В сердцах Тамара бросила ложку на стол рядом с плитой, оперлась руками о столешницу и опустила голову. Надо думать, даже малейшее воспоминание до сих пор возвращает ее в ту страшную ночь, когда пропала Аня, последствия оказались тяжелейшими. Павел поспешил подойти к ней, взял со спины за плечи, у него нашлись и нужные слова для нее в эту минуту беспомощности, когда эмоции начинают руководить:
– Царица Тамара… Ты же чертовски сильная женщина… и красивая… и мудрая… Оставь ту историю там, где она случилось. Все, что можно, было исправлено, а что не нельзя исправить, и ты знаешь, что нельзя, все равно надейся и бейся, чтобы исправить. Ты ведь царица, а царские особы не сдаются.
– Прости… прости, я… нечаянно…
В следующий миг, у нее глаза стали круглыми – губы коснулись ее щеки… шеи… виска… Это что, поцелуи? Павел?! Но никого другого здесь нет. Тамара повернула лицо к нему, она хотела только посмотреть в бесстыжие глаза, но встретилась с губами… и полностью развернулась, обхватив его шею руками. Он чуть-чуть оторвал ее от пола и потихоньку передвигался, вот и кухня позади… а вот и спальня… Кровать не застелила, неряха! Но тут она еще вспомнила:
– Павлик, а ужин? Остынет…
– Потом. Подогреешь.
Действительно, подогреть-то пара пустяков…
Утро началось с конфликта, причем на этот раз…
…Ирэна стояла твердо на своем: ни на какую работу и ни за какие деньги она не пойдет. Если раньше в спорах она становилась торговкой, хабалкой, а лексикой пользовалась – не всякий пьяньчужка знает столько своеобразных идиом, то в сегодняшнем споре с Лялей в ней проснулась аристократка, разумеется, в ее понимании. Ирэна кушала за завтраком пирожное, держа его в руке и оттопырив мизинец, запивала чаем, тоже оттопырив мизинчик и говорила нежно, мягко, певуче и спокойно:
– Катись ко всем хренам со своим барахлом. Оно твое? Вот и бейся за него. А я за свою жизнь обязана беспокоиться, мои тонкие нервы еще одного нашествия не выдержат, треснут. Да и тебе я бы посоветовала лечь в кроватку, положить на голову мокрую тряпку и сказаться умирающей.

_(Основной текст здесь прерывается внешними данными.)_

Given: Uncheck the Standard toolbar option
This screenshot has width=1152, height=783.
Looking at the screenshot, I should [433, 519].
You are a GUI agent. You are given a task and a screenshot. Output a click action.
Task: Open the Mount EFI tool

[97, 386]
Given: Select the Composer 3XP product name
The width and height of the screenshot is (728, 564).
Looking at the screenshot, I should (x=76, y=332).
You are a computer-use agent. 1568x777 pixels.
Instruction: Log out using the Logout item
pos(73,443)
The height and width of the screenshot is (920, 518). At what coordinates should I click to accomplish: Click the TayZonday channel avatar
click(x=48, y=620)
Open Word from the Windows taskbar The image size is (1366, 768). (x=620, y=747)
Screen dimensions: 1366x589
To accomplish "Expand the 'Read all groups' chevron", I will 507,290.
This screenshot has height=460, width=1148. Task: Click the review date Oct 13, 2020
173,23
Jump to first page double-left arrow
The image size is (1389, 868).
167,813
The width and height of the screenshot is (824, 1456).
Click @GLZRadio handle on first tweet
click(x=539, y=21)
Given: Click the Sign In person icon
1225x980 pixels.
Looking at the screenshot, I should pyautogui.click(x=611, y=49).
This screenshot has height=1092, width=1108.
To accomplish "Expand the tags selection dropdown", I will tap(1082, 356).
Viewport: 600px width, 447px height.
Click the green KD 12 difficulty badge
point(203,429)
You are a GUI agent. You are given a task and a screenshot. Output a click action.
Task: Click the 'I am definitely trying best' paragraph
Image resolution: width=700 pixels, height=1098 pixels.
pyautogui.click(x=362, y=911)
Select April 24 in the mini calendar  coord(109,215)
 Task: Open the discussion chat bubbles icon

Ляля поменялась с ней местами, пробить это цветастое и наглое существо не смогла, аргументы отлетали от Ирэны, как пинг-понг, потому заорала:
– Ты не понимаешь? У меня работают люди! Им всем нужны деньги! Чтобы жить, купить одежду, купить поесть… Не пирожные, а картошку!
Ее добили оттопыренные мизинчики, Ляля слегка ударила по руке с пирожным, которое воткнулось прямо в нос чучела с мизинчиками.
– А деньги появятся только с продаж! – закончила Ляля.